What are the most common types and structures of incentive compensation? Do they vary by level or type of organization?
Forms of incentive compensation normally include a cash bonus and a stock bonus. Types of cash incentive compensation normally include a performance bonus and annual bonus, and types of stock incentive compensation typically consist of stock options and restricted stock units.
Incentive compensation may vary by level or type of organization. Stock options or restricted stock units are normally awarded to a company’s executives and key employees, and startups and technology, media and entertainment companies are more likely to adopt the incentive in practice. Cash incentive compensation is widely used in all types of businesses and applies to all or most employees.
Are there generally limits to the amount or structure of incentive compensation? Are there any limits that affect the tax treatment of employer or executive compensation?

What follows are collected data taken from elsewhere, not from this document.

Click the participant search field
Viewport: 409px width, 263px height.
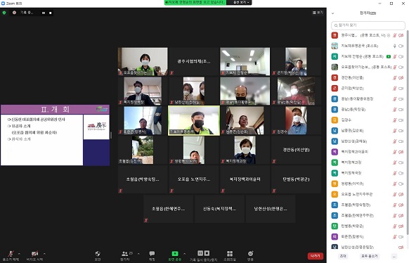point(368,25)
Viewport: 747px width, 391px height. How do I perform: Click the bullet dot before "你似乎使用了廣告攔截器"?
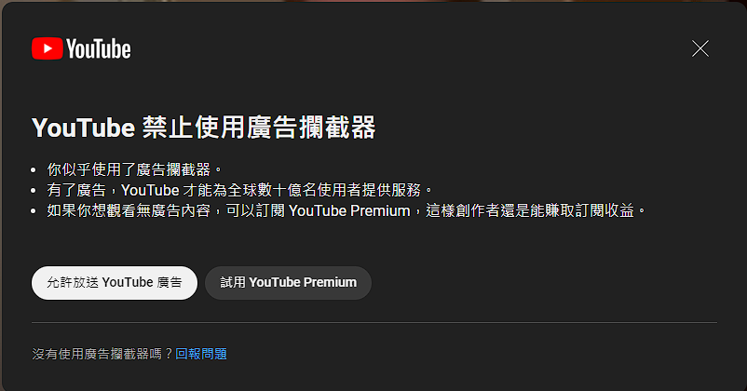pyautogui.click(x=34, y=170)
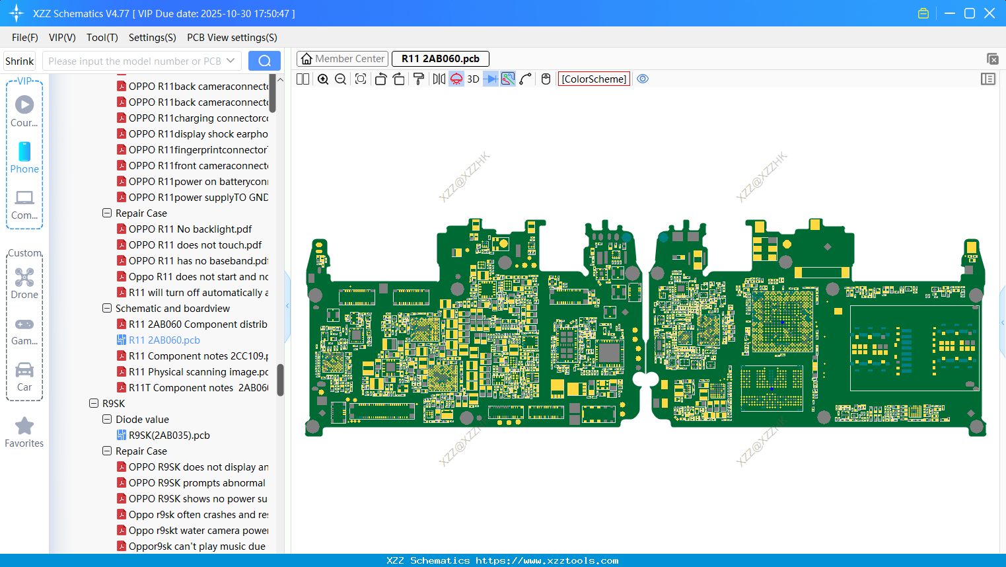Open the ColorScheme picker
This screenshot has height=567, width=1006.
click(x=594, y=79)
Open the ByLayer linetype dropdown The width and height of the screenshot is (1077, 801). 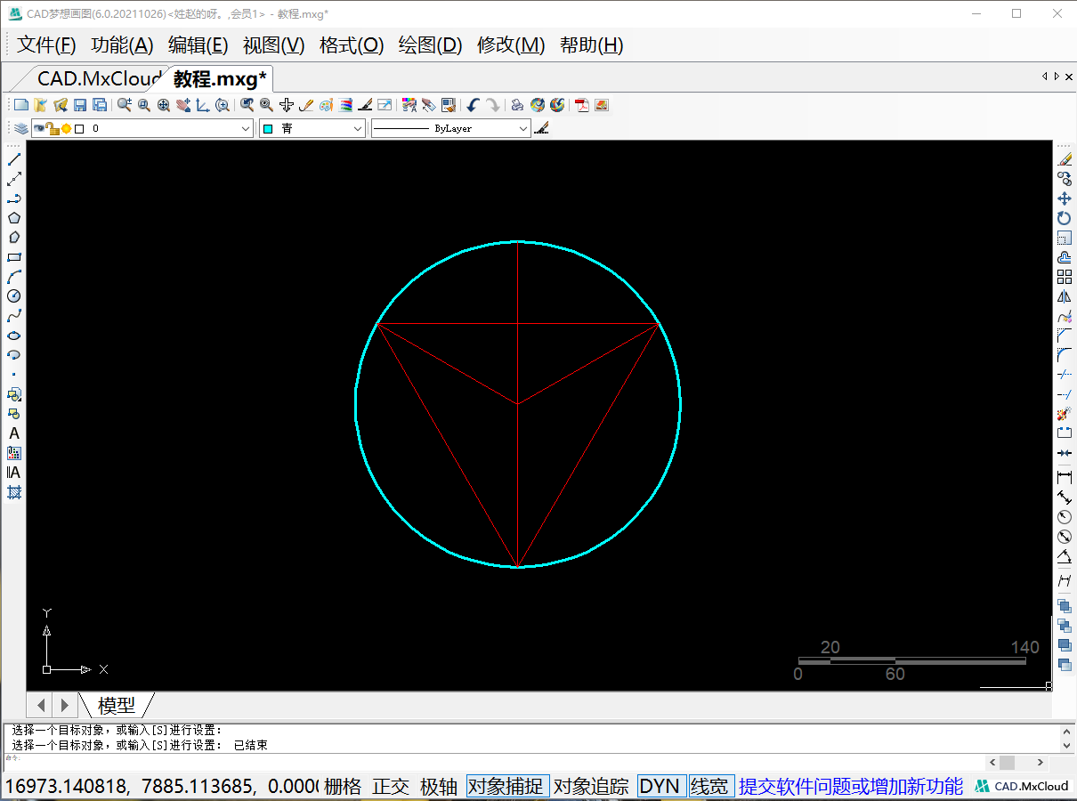(523, 129)
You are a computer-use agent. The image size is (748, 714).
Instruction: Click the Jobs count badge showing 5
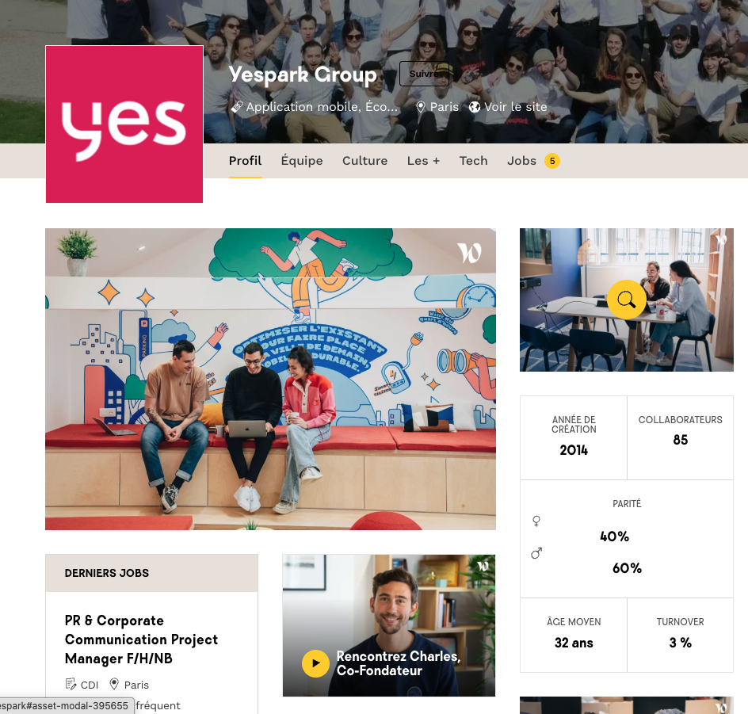click(x=552, y=161)
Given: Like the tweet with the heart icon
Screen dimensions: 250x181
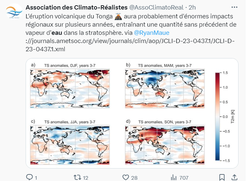Looking at the screenshot, I should pos(125,177).
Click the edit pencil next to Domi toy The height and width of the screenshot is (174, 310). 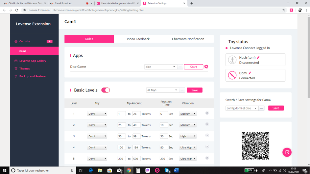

There are explicit limits on incentive compensation for insurance companies, commercial banks and public listed companies:
- for insurance companies, incentive compensation for executives is limited to three times their base salary, and cash benefits and allowances must not exceed 10 percent of their base salary;
- for commercial banks, the incentive remuneration of the principal official is of the order of three times the base salary; and
- for state-owned overseas listed companies, the equity granted to any person during a 12-month period under the stock incentive plan shall not exceed 1% of the total share capital issued by the company, and executive stock incentive income must be controlled within 40 percent of total compensation in principle.

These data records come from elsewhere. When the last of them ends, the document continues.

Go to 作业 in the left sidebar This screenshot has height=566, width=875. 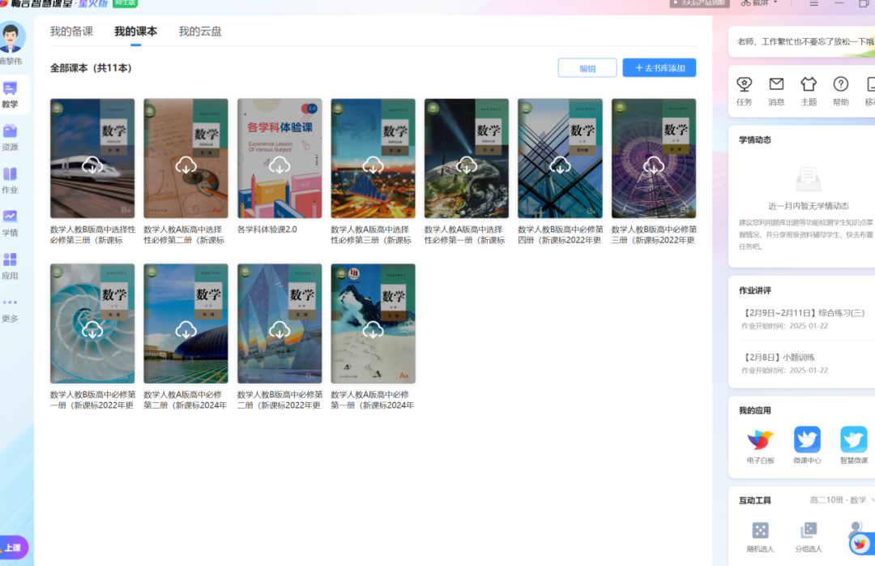click(x=10, y=179)
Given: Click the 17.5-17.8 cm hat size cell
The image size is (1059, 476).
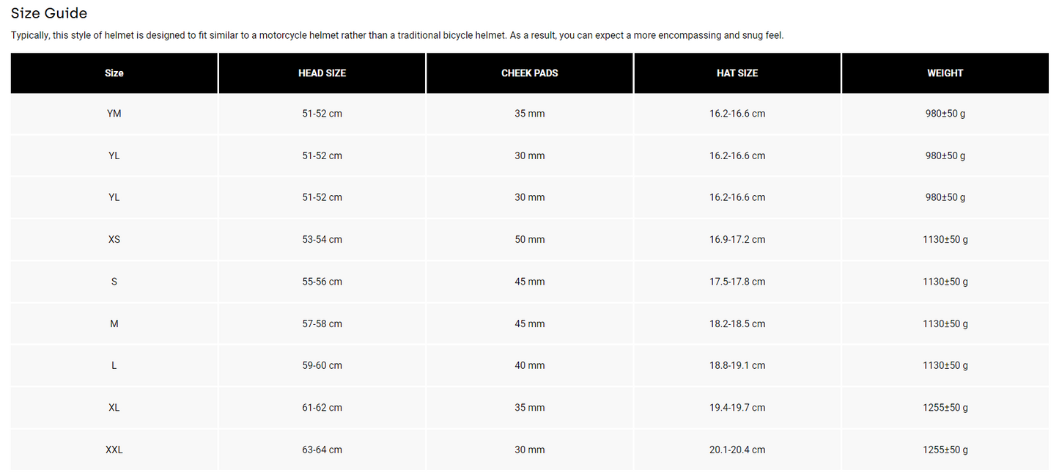Looking at the screenshot, I should (737, 282).
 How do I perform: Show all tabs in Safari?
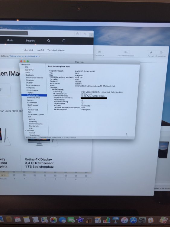[x=85, y=34]
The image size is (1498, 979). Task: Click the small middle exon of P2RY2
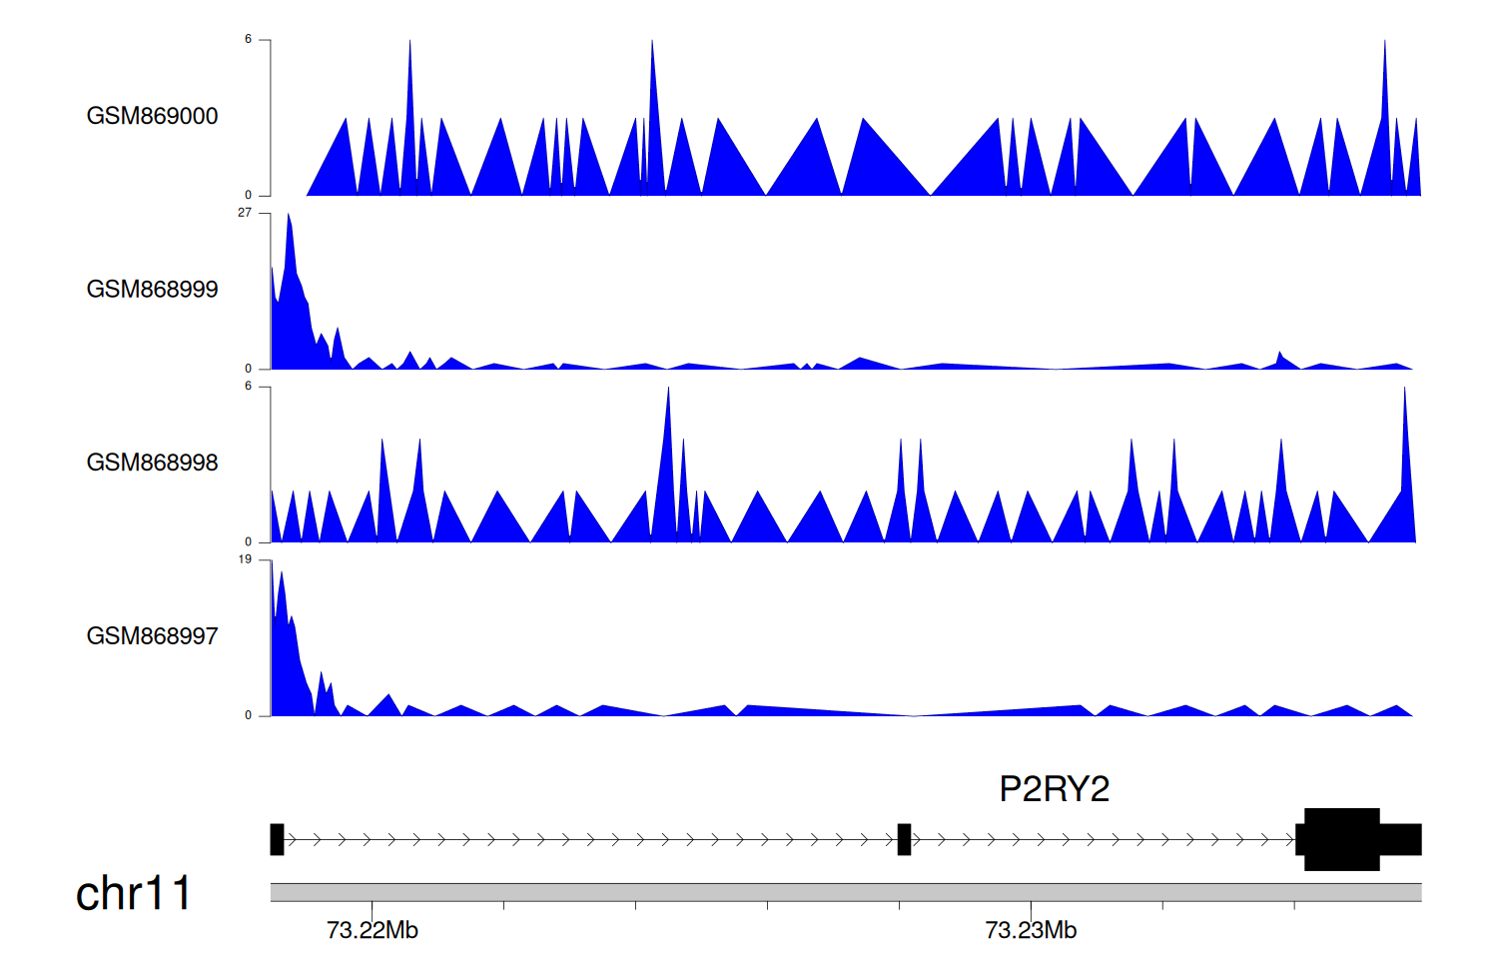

We are not aware of any limit directly affecting the tax treatment of executives. According to the Personal Income Tax Law of the People’s Republic of China, the applicable tax rate is related to the amount of compensation, higher compensation would result in a higher applicable tax rate, up to at 45%.
Is deferral and vesting of incentive awards allowed? Are there any limits on the duration or type of vesting and deferral clauses?
Yes, deferral of rewards is permitted. Reporting requirements in the finance and securities industry include:
- payment of 40 percent or more of securities company executive incentive awards is deferred for at least three years;
- the payment of income to persons primarily responsible for the management or implementation of investment banking projects is deferred for at least three years;
- the payment of 40% or more of incentive bonuses to the relevant management team for the private asset management activity of securities futures institutions is deferred for at least three years; and
- the payment of 40% or more of incentive bonuses to senior executives and other employees of a commercial bank in positions with a material risk impact is deferred for at least three years, and from the above , the proportion of deferred incentive payments to key senior executives must be greater than 50 percent.
Are there any limits on the individuals or groups eligible to receive compensation? Are there aspects of the arrangement that can only be extended to certain groups of employees?
Attribution deferral is not widely adopted in China. Usually, it is applied in the finance and securities industry as a risk prevention mechanism. If the postponement of the award is applied to a position or industry that lacks rationality and necessity, this arrangement may not be supported by the courts of the PRC.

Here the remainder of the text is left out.